Shares of the oil and gas producer closed -1.21% at $85.73 on Tuesday, below its 52-week high of $91. The stock has gained 15.1% in value in the last 12 months.
CHK has closed in the red for six trading days in March so far. In February, it closed positively for 10 out of 20 sessions.
Seeking Alpha's Quant rating system has given CHK a Hold rating with a score of 3.05 out of 5.
The Oklahoma City, Oklahoma-based company has been graded A- for profitability and C+ for momentum, while its growth and valuation prospects have been graded D+ and B-, respectively.

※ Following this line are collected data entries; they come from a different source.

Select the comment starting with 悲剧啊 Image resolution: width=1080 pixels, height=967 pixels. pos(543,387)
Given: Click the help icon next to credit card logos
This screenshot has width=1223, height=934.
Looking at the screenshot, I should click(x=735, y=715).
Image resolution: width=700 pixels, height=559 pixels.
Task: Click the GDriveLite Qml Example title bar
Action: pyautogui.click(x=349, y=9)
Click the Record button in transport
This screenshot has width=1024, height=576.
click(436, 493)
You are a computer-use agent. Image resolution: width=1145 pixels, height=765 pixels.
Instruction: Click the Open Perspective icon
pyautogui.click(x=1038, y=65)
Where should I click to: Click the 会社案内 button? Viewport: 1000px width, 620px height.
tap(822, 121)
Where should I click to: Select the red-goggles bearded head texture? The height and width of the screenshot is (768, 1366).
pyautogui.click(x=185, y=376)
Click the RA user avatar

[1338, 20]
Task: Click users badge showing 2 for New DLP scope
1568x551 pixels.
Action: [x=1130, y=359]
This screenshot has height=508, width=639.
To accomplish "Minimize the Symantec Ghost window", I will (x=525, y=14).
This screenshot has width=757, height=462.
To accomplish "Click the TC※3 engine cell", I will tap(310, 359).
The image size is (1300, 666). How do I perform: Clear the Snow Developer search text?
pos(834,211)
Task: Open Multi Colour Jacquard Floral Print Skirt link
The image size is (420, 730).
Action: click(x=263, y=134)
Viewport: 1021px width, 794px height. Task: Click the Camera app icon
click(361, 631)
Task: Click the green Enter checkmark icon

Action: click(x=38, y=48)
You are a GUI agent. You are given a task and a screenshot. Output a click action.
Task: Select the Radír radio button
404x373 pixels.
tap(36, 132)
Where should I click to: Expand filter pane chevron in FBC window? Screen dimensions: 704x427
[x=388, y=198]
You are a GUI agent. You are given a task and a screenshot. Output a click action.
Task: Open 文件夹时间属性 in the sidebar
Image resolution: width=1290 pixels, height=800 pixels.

Turning to the Wall Street community, eight analysts have given CHK a Strong Buy, while two are Buy on the stock. Five analysts have given the stock a Hold recommendation. CHK has no Sell recommendations.
Seeking Alpha analysts, on average, see the stock as a Hold. SA contributor The Asian Investor wrote in their March 6 report, "Chesapeake Energy overall delivered a solid fourth-quarter earnings sheet, but the normalization of energy prices has taken a toll on the company's ability to generate top-line growth. What I see as a catalyst for growth for Chesapeake Energy is the addition of new acreage in the Marcellus shale, which was responsible for more than half of Chesapeake Energy's natural gas production in FY 2023. From a strategic perspective, this merger (with Southwestern Energy) makes sense for Chesapeake Energy, as the Marcellus shale core business will be strengthened by the acquisition. The merger also creates upside for production growth and may net significant synergy effects that could be returned to investors through stock buybacks. Despite this, I only see Chesapeake Energy as a hold due to valuation concerns."